I'm about to have to look into my own wiper motor to solve its slowness and now not-working-at-all-ness, but off the top of my head, here's a few things to look into

If you have an intermittent setting, do the wipers pause at the top or bottom of the travel?
Did you install the "rack" large gear in the same position as it was when you removed the dead motor (motor drive worm, worm turns large gear [what i'm calling a rack]) and there's some contacts for start/end of travel.

Motor wires could be flipped so motor turns the wrong way each time but since end stops are hit appropriately it still covers the correct pathing.
 
You can do it in situ. Remove the nut holding the arm to the motor, rotate the arm 180? and reinstall.
 
FIXED!

Incorrect position of the arm that connects to the motor. Honestly I think it was a mix of incorrect install + bad relay . New relay didn't fix problem because install was wonky. Now relay is good & linkage sorted out. Thanks !
 
*** the reason I suspect the OG relay was bad is because I know I initially had a correct install of the motor arm. Yet it was still stopping at top. So I tried to manipulate the linkage which resulted in bad install. Then when I replaced the relay only half the battle was won.
 
I fixed my not-working-at-all when it was working-but-slowly before.
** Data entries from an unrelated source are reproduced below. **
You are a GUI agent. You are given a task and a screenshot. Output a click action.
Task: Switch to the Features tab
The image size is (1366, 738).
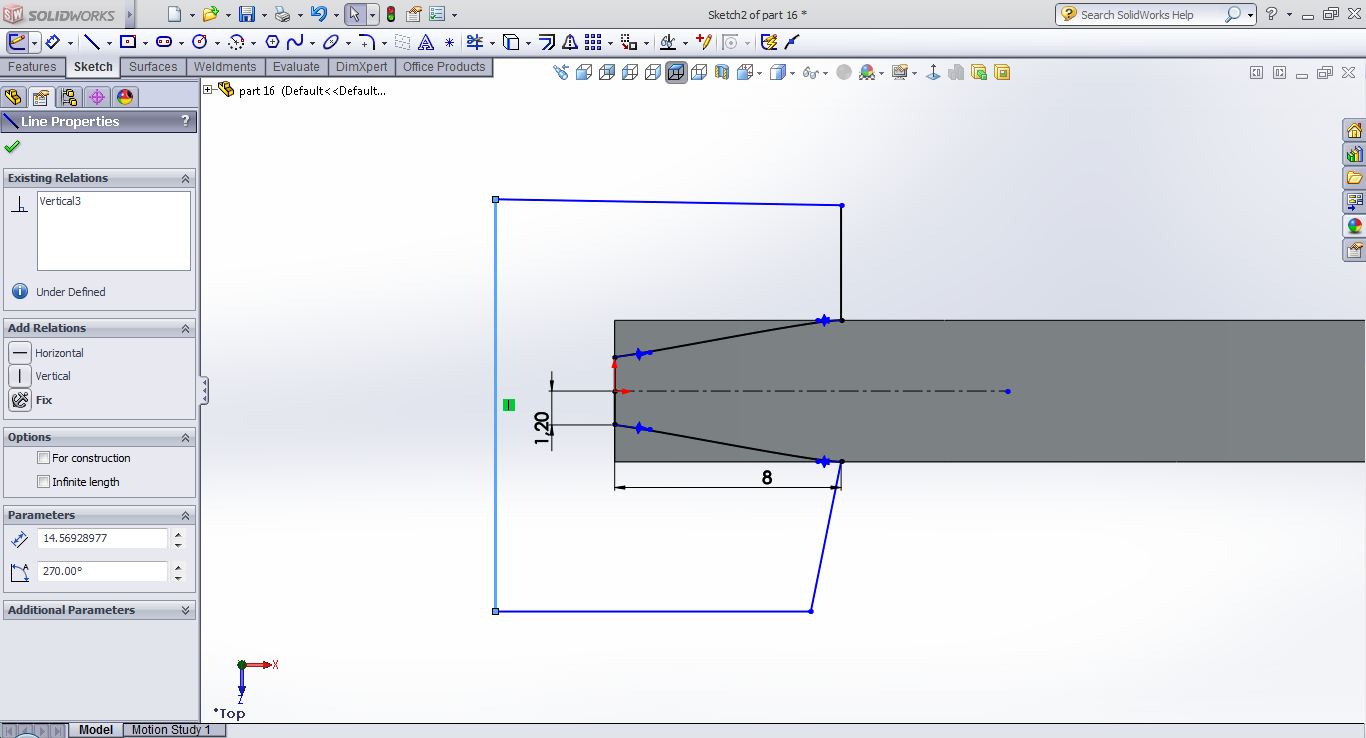tap(32, 67)
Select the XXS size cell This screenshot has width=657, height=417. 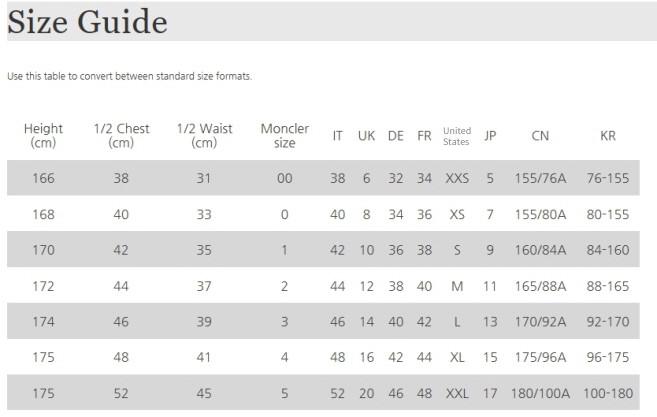click(457, 178)
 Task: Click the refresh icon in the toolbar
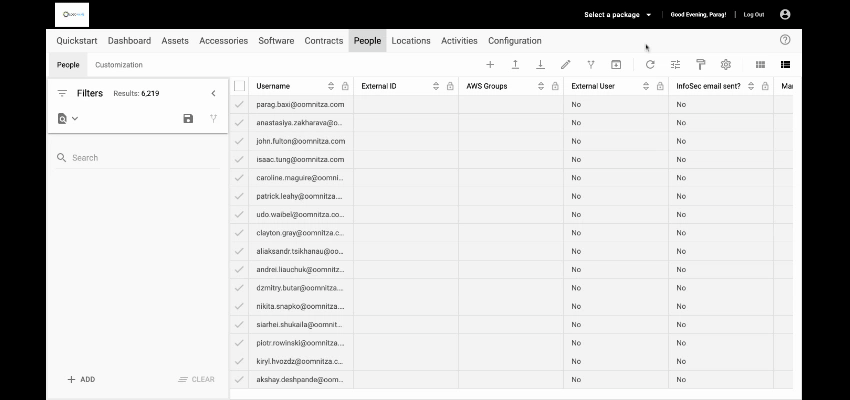point(650,65)
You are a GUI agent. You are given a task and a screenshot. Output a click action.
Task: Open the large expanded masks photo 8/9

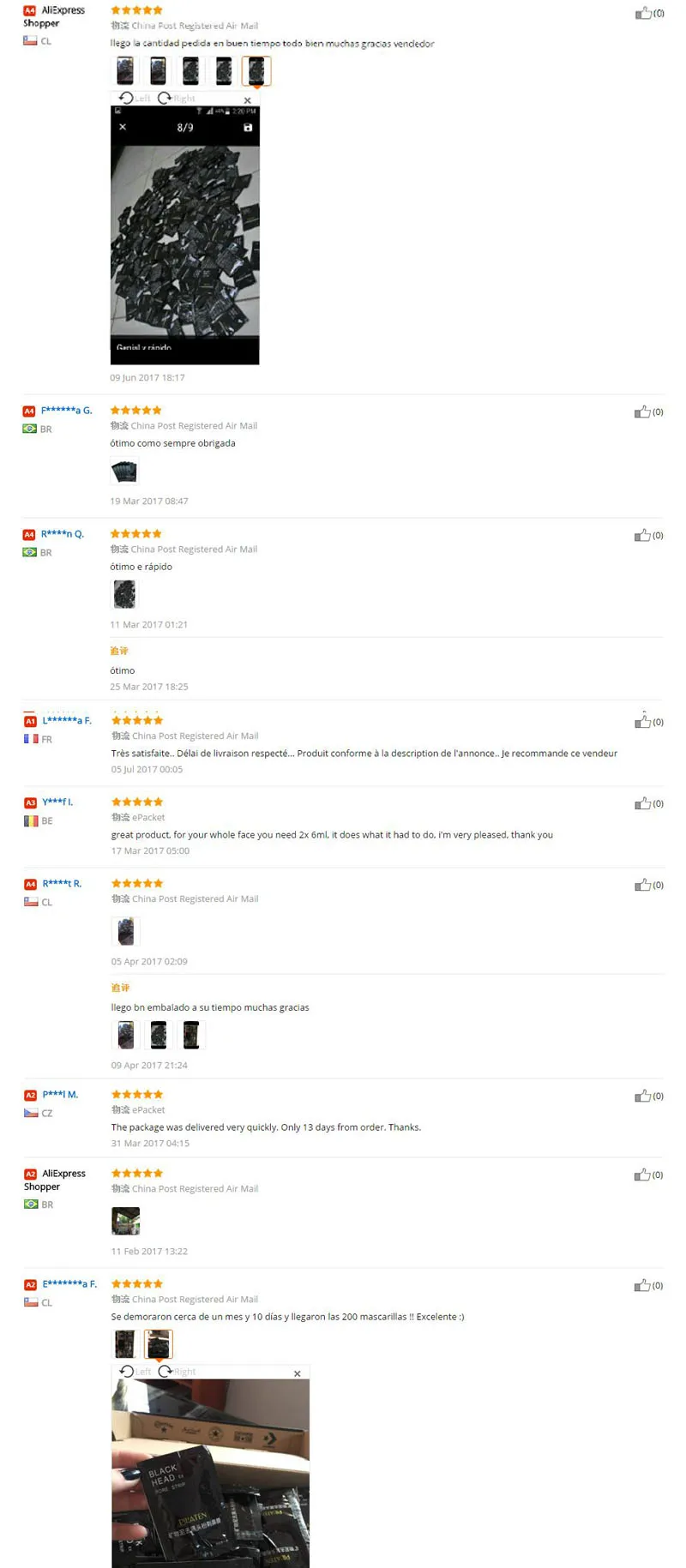(x=184, y=236)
When I was trying to remove it to take inside to look it over I had undone all the bolts including the one with the ground strap. When I drove it back in, it must have gotten a rust on rust connection and had a resistance in a MOhm range. I pulled it out, brushed it down, tried to brush in the hole some, put it back in and now have ~5Ohms. Ideally I'd get to sub 1Ohm but I'd probably need a narrow metal bristle brush OR to reroute the ground to a less rusty position. Still don't have phenomenal speed, but it's working again, so that's good. I did also brush the fuse and fuse holder to get the resistance there down quite a lot.

I also noticed that when I had taken the top cover off I had moved the plug block and the 3 arms were not each in their own groove which would have caused problems with range of motion.

For the future (when I want to fully remove the wiper motor assembly to clean or replace it), how would I take off the clips that hold it to the motion arms? I wasn't quite sure how the spring clip grabs on it. Do I need those weird pin pliers?